Lay out every line of the data below as a Markdown table with two columns, Row and Text, numbering the lines in order and skipping any blank ones. Leave the pictures out of your answer.

[Data supplied]

** START **

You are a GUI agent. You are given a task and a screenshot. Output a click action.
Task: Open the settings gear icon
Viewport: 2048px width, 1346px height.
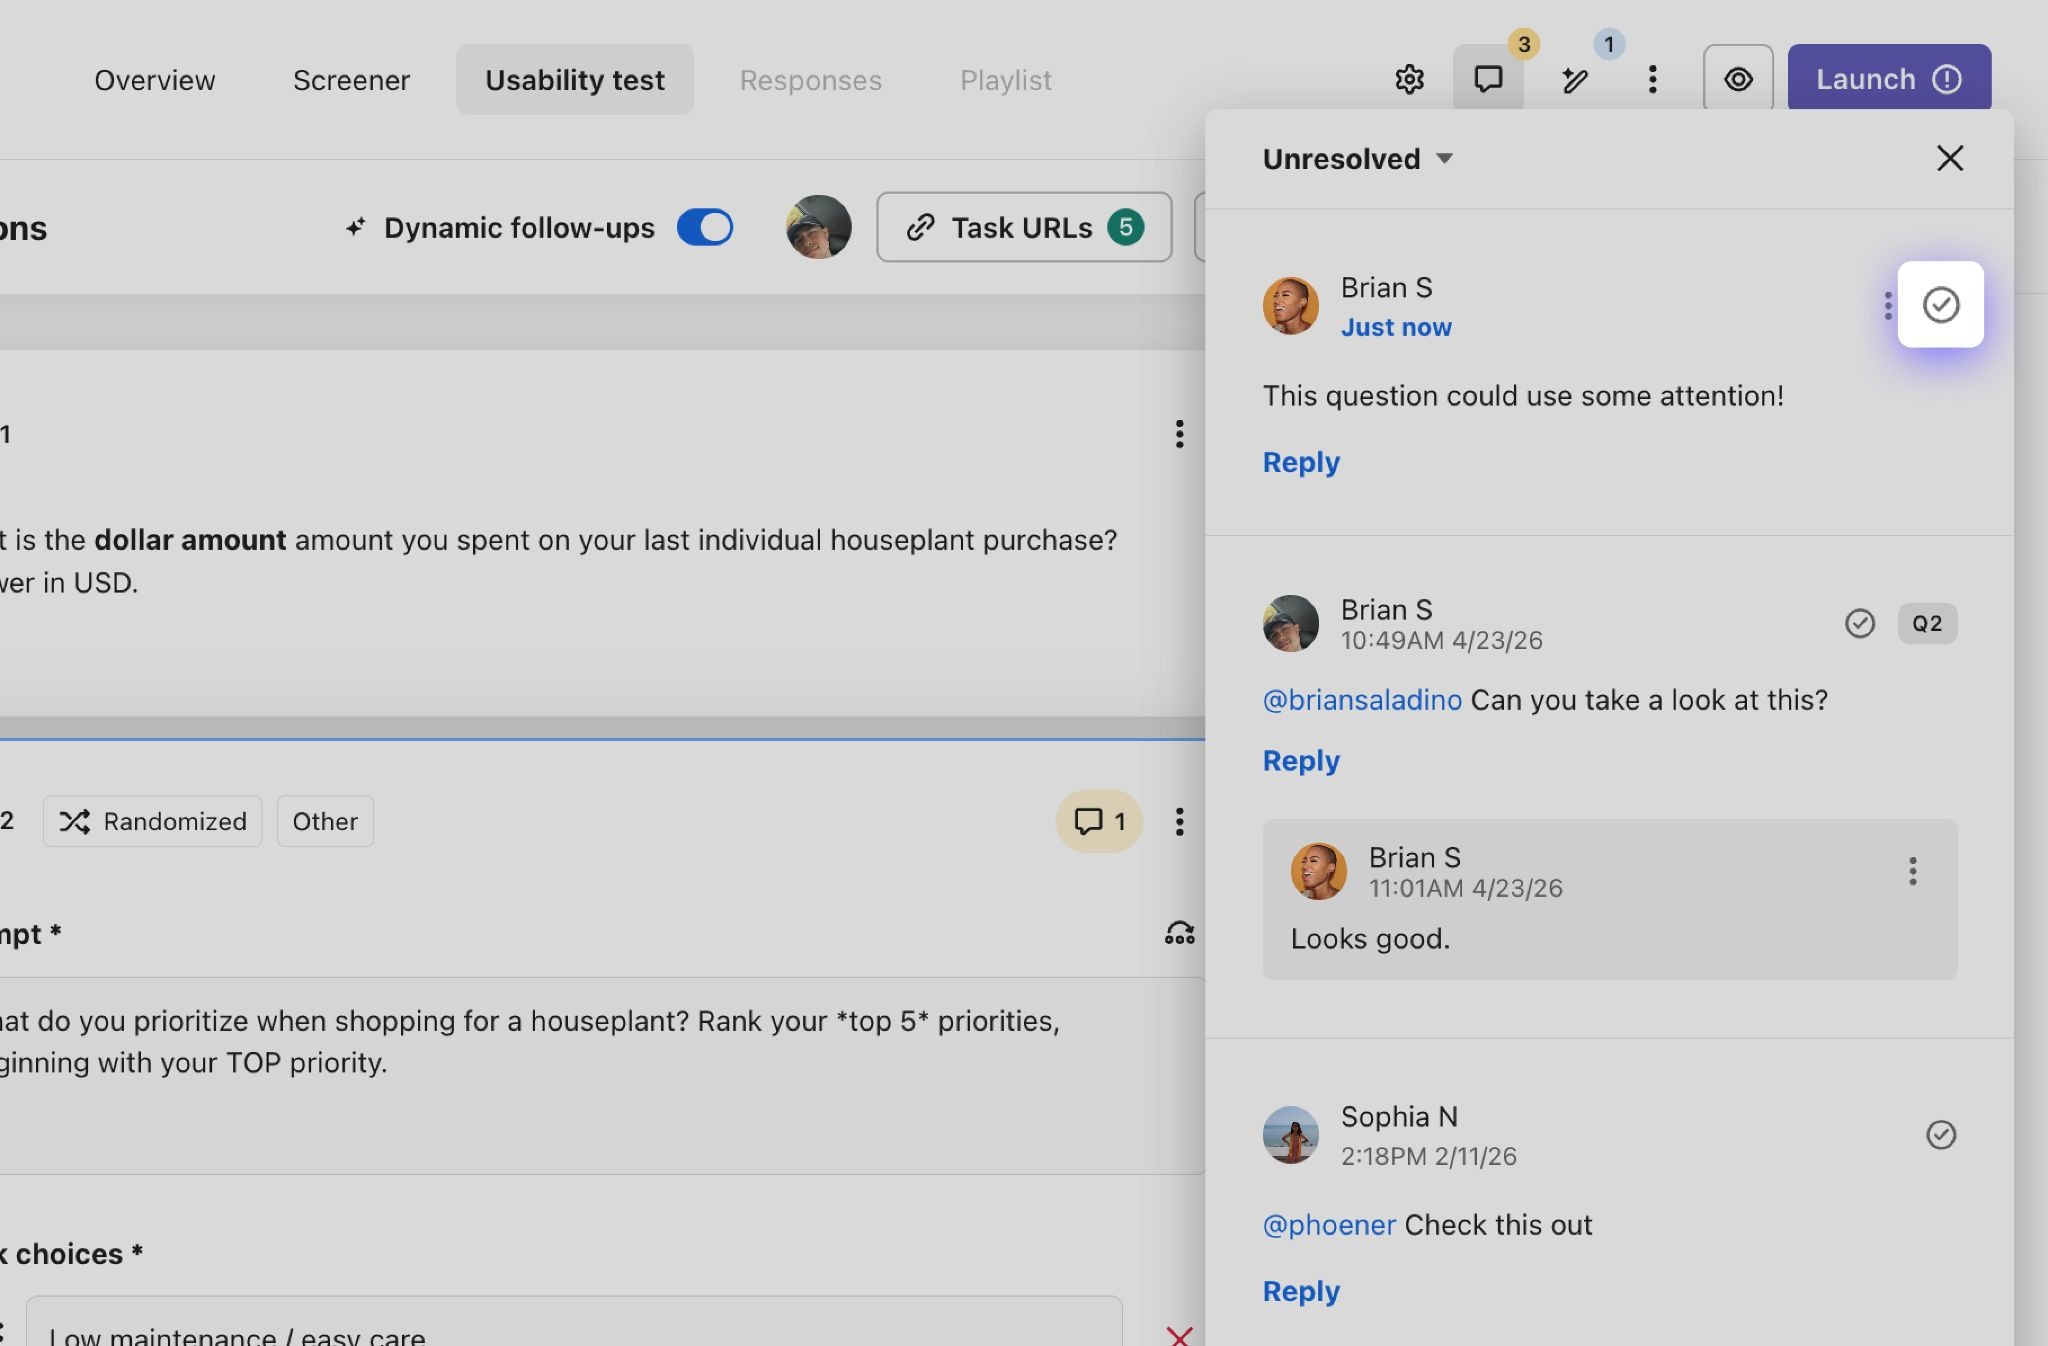(x=1409, y=79)
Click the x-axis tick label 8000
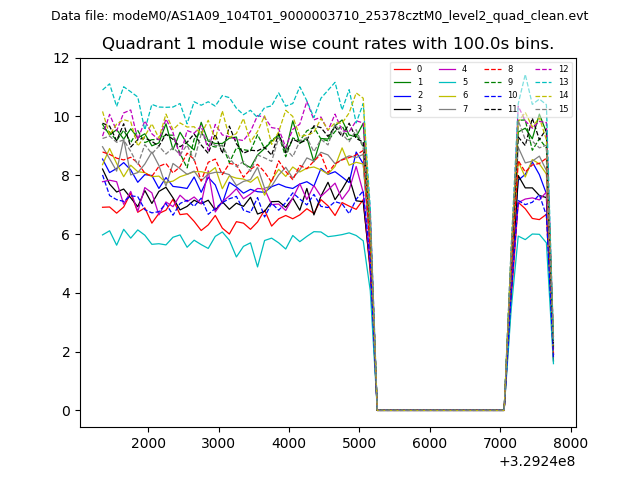Image resolution: width=640 pixels, height=480 pixels. [x=570, y=444]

** END **

[The solution]
| Row | Text |
|---|---|
| 1 | You are a GUI agent. You are given a task and a screenshot. Output a click action. |
| 2 | Task: Open the settings gear icon |
| 3 | Viewport: 2048px width, 1346px height. |
| 4 | (x=1409, y=79) |
| 5 | Click the x-axis tick label 8000 |
| 6 | Image resolution: width=640 pixels, height=480 pixels. [x=570, y=444] |